= Fernando Sánchez de Castro =

Aragonese infante (royal prince), crusader and rebel leader

Fernando Sánchez (Note: His name is also spelled Fernán Sánchez (Elipe Soriano 2013), Ferrand Sanchez (Dunbabin 1998), Ferran Sanchis (Kagay 1988) and Ferran Sanxis de Castre (Ferrer i Mallol 1972).) de Castro (1241–1275) was an Aragonese infante (royal prince), crusader and rebel leader.

Fernando was an illegitimate son of King James I of Aragon by his mistress Blanca, daughter of Sancho de Antillón. Their relationship can be dated to 1241, when James gave her the castle of Castro. Fernando later took the title of baron of Castro.

In April 1261, Fernando and Guillem de Montgrí were sent to Naples as ambassadors to King Manfred of Sicily. As a result of this embassy, James's heir, the infante Peter, was married to Manfred's daughter, Constance. Fernando was a witness to their wedding on 13 June 1262 in Montpellier.

At the cortes of 1264 in Zaragoza, Fernando clashed with his father over the extension of the bovatge tax on livestock from Catalonia to Aragon. When the Aragonese nobility withdrew from the cortes, Fernando sided with them. He thereby gained enduring popularity with the nobility of Aragon and married a daughter of Ximeno II d'Urrea. Despite these clashes, Fernando remained a favourite of his father.

Fernando took part in the crusade to the Holy Land launched by his father on 4 September 1269. When his father diverted the fleet to Aigues-Mortes after a storm and opted to abandon the enterprise, Fernando and his half-brother, Pedro Fernández de Híjar, continued on to Acre. They and their followers were too few, however, to accomplish anything there. He may have made contact with King Charles I of Sicily during his return voyage from Acre.

In 1270 or 1271, (Note: Dunbabin 1998, gives 1271, but on p. 171 she gives 1270. Hinojosa Montalvo 2018 merely places it between the crusade (1269) and the cortes (1272).) Fernando was in exile in Montpellier when Charles I offered to pay him 8,000 livres tournois and transport costs if he served him for a year in the defence of Trapani. He was to bring forty knights, four squires and twenty mounted crossbowmen, but he did not accept the offer.

In February 1272, James convoked a cortes in Lleida for the following the month to resolve the differences between Fernando and the infante Peter, but the only result was a break between the king and his heir, who accused Fernando of seeking to dethrone their father. In December 1273, James and Peter were reconciled, and the latter pledged not to harm Fernando.

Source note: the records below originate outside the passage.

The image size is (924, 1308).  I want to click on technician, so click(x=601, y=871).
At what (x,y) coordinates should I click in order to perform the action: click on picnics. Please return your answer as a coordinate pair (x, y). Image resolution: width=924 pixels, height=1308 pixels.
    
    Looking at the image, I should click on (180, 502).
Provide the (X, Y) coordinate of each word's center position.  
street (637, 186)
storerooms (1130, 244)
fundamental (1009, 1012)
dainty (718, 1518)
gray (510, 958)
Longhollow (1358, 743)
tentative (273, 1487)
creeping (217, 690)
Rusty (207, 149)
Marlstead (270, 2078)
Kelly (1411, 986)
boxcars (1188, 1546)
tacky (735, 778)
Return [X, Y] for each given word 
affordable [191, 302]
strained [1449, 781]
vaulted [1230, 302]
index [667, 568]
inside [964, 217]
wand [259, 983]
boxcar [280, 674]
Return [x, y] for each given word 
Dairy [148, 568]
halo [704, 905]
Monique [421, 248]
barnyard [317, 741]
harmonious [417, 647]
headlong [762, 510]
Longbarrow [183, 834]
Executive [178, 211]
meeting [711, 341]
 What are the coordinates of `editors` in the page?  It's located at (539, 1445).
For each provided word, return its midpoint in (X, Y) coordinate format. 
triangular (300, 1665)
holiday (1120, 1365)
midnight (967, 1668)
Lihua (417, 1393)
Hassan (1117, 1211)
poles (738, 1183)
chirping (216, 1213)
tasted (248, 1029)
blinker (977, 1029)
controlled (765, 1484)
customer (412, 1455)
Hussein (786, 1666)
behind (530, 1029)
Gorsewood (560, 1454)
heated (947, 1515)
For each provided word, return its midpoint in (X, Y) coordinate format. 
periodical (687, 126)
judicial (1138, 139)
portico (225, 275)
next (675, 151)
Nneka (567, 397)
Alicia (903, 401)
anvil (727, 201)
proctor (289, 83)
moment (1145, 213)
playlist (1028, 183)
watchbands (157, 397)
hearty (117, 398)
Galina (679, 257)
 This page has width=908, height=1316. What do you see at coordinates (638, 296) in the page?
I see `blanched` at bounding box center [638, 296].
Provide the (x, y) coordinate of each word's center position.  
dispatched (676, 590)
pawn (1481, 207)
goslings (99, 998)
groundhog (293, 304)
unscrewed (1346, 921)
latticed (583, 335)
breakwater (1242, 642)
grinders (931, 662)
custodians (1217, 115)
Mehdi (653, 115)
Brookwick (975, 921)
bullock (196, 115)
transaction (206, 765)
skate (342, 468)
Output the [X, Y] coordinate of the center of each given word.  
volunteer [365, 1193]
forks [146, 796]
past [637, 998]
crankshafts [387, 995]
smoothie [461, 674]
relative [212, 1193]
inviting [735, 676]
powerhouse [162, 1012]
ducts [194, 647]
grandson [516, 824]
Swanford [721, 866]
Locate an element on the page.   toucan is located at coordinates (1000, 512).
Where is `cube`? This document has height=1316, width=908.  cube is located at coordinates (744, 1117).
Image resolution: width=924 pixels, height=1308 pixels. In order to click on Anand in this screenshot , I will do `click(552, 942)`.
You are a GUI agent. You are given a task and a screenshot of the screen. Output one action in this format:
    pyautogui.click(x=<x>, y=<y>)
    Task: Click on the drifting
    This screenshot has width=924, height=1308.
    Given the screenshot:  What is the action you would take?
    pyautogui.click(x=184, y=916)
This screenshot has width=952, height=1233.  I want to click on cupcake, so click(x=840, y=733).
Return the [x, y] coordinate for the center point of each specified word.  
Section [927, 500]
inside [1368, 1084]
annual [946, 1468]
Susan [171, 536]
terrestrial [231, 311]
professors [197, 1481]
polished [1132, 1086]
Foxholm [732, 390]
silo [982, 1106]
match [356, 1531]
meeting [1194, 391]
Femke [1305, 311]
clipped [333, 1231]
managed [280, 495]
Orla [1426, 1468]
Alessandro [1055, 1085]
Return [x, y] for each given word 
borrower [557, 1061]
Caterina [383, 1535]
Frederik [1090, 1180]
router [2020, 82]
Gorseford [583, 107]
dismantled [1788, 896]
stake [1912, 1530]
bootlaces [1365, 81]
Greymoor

The reconciliation of Fernando with his father and brother did not last long. He continued to side openly with the rebellious Aragonese nobility. In 1273, Peter accused him of and the barons of plotting treason. In September 1274, James declared him a traitor. The king offered a truce to all who attended his cortes in Lleida in March 1275, but no final agreement was reached there. By this time James had turned completely against his son. In a letter dated 29 March, James asks Peter to "do evil" to Fernando and his allies, Lope Ferrench III de Luna and Ximeno III d'Urrea. James attacked Count Hugh V of Empúries, while in May Peter led an army against Antillón. On 1 June, Peter laid siege to Fernando in the castle of Pomar. He tried to escape disguised as a squire, but he was captured. Peter ordered him drowned in the river Cinca. James, in his autobiographical Llibre dels fets, says that "this greatly pleased us when he heard of it, because it was a very serious thing that he, being our son, had risen against us, after we had done him so much good and given him so noble an inheritance."